By Loz Blain
The winners have been announced in the third annual World Nature Photography Awards. A haunting glance from a mud-crusted crocodile lying in wait takes the top honors, but there's a visual feast to enjoy from the other winners and runners-up.
Based in London, this completely independent contest aims to encourage people all over the world to take in different perspectives, and change their own behavior and decisions for the good of the planet and its other inhabitants. To put its money where its mouth is, the World Nature Photography Awards team plants a tree for every one of the thousands of entries it receives.
The overall World Nature Photographer of the Year for 2023 is Germany's Jens Cullman, who shot the winning image Danger in the Mud. Crocodiles are well known for their fast strike and savage power, but Danger in the Mud highlights their other key weapon: patience. This yellow-eyed fella has lain in wait long enough for the mud on his snout to bake into a cracked crust.
The Ghost of the Rocks, which took out the Gold prize in the Behavior-Invertebrates category is by Spainiard Javier Herrantz who uses a long exposure to turn a wave washing over a stationary red crab into a misty and atmospheric veil.

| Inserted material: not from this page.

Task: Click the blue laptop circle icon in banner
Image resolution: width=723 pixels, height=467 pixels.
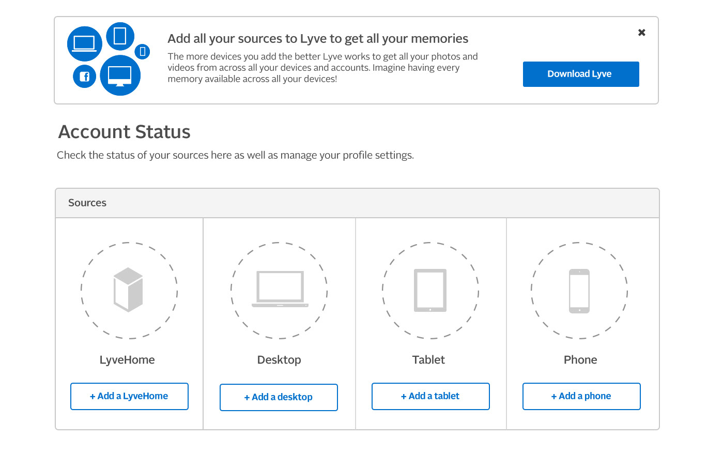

Then there's the extraordinary work of Japan's Norihiro Ikuma, whose shot Ride on You, takes us to an underwater landscape that may as well be an alien planet. A stacked pair of Japanese stream toads strike an imperious pose as they watch over an impossibly huge mass of loosely tangled egg strings stretching off into the distance.
And it's not all about the category winners. Portugal's Antonio Coelho may only have taken out Bronze in the Plants and Fungi category, but his image Foggy Morning, is another example of how sometimes a different perspective on planet Earth can place the familiar in a spectacularly different light.